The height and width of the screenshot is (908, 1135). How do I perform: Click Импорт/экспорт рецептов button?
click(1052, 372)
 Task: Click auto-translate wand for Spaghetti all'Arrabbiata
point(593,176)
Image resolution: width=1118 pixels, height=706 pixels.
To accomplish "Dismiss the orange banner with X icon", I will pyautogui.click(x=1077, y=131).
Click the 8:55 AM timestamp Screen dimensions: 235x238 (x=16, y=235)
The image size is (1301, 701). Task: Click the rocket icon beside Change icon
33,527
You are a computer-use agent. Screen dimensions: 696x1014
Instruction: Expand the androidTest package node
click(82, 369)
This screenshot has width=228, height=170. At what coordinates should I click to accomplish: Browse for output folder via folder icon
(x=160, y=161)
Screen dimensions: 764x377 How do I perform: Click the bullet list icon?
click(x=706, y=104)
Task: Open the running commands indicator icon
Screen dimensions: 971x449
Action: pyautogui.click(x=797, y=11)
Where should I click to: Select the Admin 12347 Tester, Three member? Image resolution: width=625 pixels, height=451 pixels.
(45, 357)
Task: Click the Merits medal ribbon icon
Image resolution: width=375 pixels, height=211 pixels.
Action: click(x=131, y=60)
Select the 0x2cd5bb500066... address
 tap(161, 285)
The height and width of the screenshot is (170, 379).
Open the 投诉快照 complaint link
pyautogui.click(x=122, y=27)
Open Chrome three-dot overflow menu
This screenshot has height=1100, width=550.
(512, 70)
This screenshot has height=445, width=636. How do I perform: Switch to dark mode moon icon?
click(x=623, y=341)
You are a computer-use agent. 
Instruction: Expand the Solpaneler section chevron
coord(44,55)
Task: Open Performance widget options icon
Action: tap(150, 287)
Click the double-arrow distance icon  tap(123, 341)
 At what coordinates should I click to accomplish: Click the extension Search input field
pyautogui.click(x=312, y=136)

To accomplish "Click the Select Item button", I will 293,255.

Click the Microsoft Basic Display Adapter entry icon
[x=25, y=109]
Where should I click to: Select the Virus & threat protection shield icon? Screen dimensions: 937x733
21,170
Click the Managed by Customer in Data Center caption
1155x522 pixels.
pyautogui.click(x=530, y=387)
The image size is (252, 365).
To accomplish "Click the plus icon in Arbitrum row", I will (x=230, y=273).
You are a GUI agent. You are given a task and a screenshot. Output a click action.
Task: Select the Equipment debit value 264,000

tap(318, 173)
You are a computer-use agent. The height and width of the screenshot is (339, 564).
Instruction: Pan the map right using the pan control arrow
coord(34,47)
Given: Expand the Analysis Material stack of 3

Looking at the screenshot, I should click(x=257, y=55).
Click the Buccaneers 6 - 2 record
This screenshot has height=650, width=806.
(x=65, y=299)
------------------------------------------------------------------------
● **Your objective**: From the records above, extract each line exactly as shown.

● **Written response**:
The height and width of the screenshot is (908, 1135). How do I perform: Click Импорт/экспорт рецептов button?
click(1052, 372)
 Task: Click auto-translate wand for Spaghetti all'Arrabbiata
point(593,176)
Image resolution: width=1118 pixels, height=706 pixels.
To accomplish "Dismiss the orange banner with X icon", I will pyautogui.click(x=1077, y=131).
Click the 8:55 AM timestamp Screen dimensions: 235x238 (x=16, y=235)
The image size is (1301, 701). Task: Click the rocket icon beside Change icon
33,527
You are a computer-use agent. Screen dimensions: 696x1014
Instruction: Expand the androidTest package node
click(82, 369)
This screenshot has width=228, height=170. At what coordinates should I click to accomplish: Browse for output folder via folder icon
(x=160, y=161)
Screen dimensions: 764x377 How do I perform: Click the bullet list icon?
click(x=706, y=104)
Task: Open the running commands indicator icon
Screen dimensions: 971x449
Action: pyautogui.click(x=797, y=11)
Where should I click to: Select the Admin 12347 Tester, Three member? Image resolution: width=625 pixels, height=451 pixels.
(45, 357)
Task: Click the Merits medal ribbon icon
Image resolution: width=375 pixels, height=211 pixels.
Action: click(x=131, y=60)
Select the 0x2cd5bb500066... address
 tap(161, 285)
The height and width of the screenshot is (170, 379).
Open the 投诉快照 complaint link
pyautogui.click(x=122, y=27)
Open Chrome three-dot overflow menu
This screenshot has height=1100, width=550.
(512, 70)
This screenshot has height=445, width=636. How do I perform: Switch to dark mode moon icon?
click(x=623, y=341)
You are a computer-use agent. 
Instruction: Expand the Solpaneler section chevron
coord(44,55)
Task: Open Performance widget options icon
Action: tap(150, 287)
Click the double-arrow distance icon  tap(123, 341)
 At what coordinates should I click to accomplish: Click the extension Search input field
pyautogui.click(x=312, y=136)

To accomplish "Click the Select Item button", I will 293,255.

Click the Microsoft Basic Display Adapter entry icon
[x=25, y=109]
Where should I click to: Select the Virus & threat protection shield icon? Screen dimensions: 937x733
21,170
Click the Managed by Customer in Data Center caption
1155x522 pixels.
pyautogui.click(x=530, y=387)
The image size is (252, 365).
To accomplish "Click the plus icon in Arbitrum row", I will (x=230, y=273).
You are a GUI agent. You are given a task and a screenshot. Output a click action.
Task: Select the Equipment debit value 264,000

tap(318, 173)
You are a computer-use agent. The height and width of the screenshot is (339, 564).
Instruction: Pan the map right using the pan control arrow
coord(34,47)
Given: Expand the Analysis Material stack of 3

Looking at the screenshot, I should click(x=257, y=55).
Click the Buccaneers 6 - 2 record
This screenshot has height=650, width=806.
(x=65, y=299)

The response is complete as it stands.